# "Fn"-"Alt" keys



## Wildie (Jul 23, 2008)

Thurman said:


> I'm sure I created this problem myself by breaking my rules, I let my grandson use my laptop to play games on it, in my presence. He's only four. Now--when I want to use the "Fn" and "Alt" to place the "degree", "cent", and other functions, the computer goes to my homepage. Anyone know of a quick fix? Thanks, David


 Different manufacturers keyboards are subtley different! 
If you tell us the make and model of your laptop, some help may be forth coming!


----------



## nap (Dec 4, 2007)

what's an fn key? I have a few f'n keys (when they don't work, they are f'n keys) but no fn key.


----------



## Wildie (Jul 23, 2008)

nap said:


> what's an fn key? I have a few f'n keys (when they don't work, they are f'n keys) but no fn key.


 On my HP Pavillion laptop the 'FN' key is beside the left 'Ctrl' key and works like a shift key and changes the keyboard function keys (F- keys) to work in a different manner!


----------



## nap (Dec 4, 2007)

Ah, I see. On mine (dell) there is a key with a microsoft window logo on it there.

I would play but when I read this thread I figured I would try a couple keys to see what happened and stuff started disappearing so I figured I had better stop before I blank the screen accidentally.


that is when I realized I had f'n keys.


----------



## Thurman (Feb 9, 2009)

Well, YEH, "Nap" I also have a (one) "Fn" key and a lot of times all of my keys are "F'N" keys. It's a Toshiba Satellite M35X-S111, by the way. I found the solution online eventually. In order to use my "J-K-L-U-I-O-7-8-9-0" as number's keys I have to change their function. Then there is a way to change to an alternate function and get characters such as the "¢-º" and others. Thanks for the info, David


----------



## Bondo (Dec 8, 2007)

Ayuh,... I too have f'n keys, but no fn key.. 'course, I'm on a Pc, not laptop..

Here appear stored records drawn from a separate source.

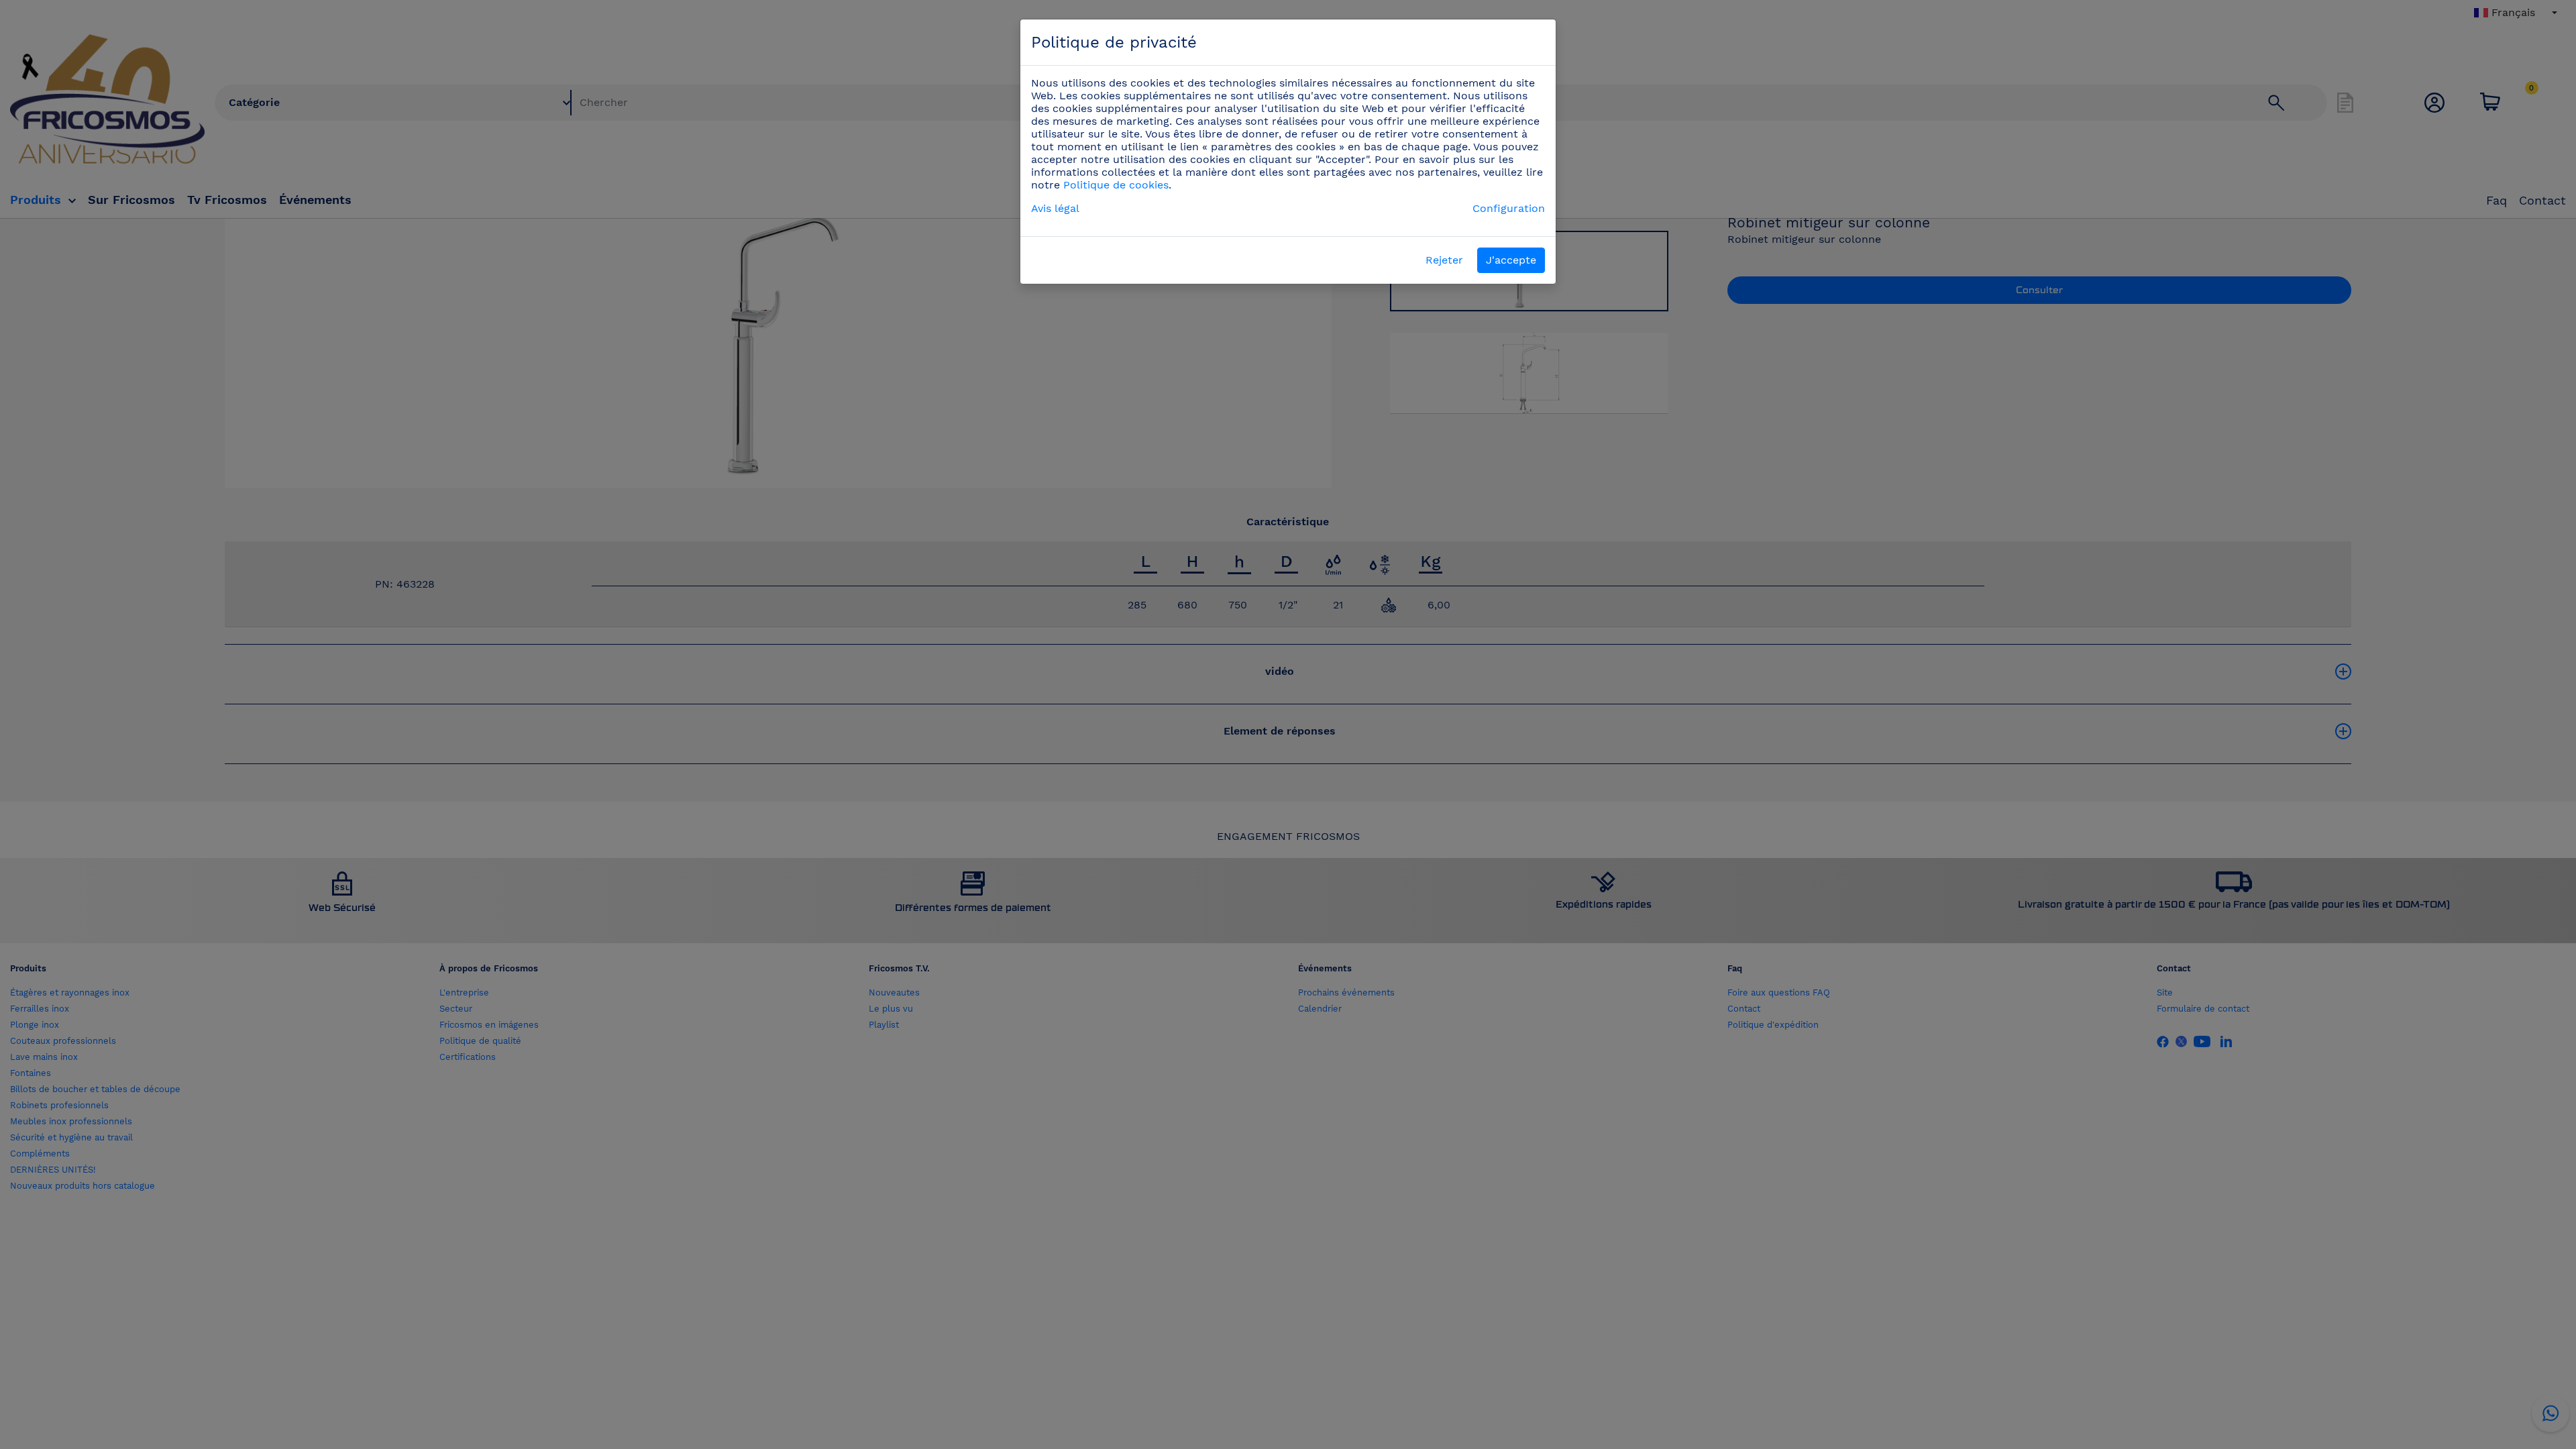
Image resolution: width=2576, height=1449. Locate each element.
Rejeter (1444, 260)
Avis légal (1055, 208)
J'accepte (1511, 260)
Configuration (1508, 208)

I do the °, by holding the Alt key down while typing 0176 on the number board, with Num Lock on...
When I switched keyboards awhile back, the Num Lock wasn't on,+ I didn't notice til I tried to write a °,...
All kinds a Bad things started happenin'... *Boom*,... Restart.... 
Glad I found the problem Quickly,... I was gettin' pretty pizzed at them F'n keys..... :furious:


----------



## user1007 (Sep 23, 2009)

I have a Fn key but have never used it that I know of.

Tiny young hands have strange and mysterious ways of accidentally changing the way things function. Hope you backup before the little one touches your machine! At least you can bring things back to your working restore point easily.


----------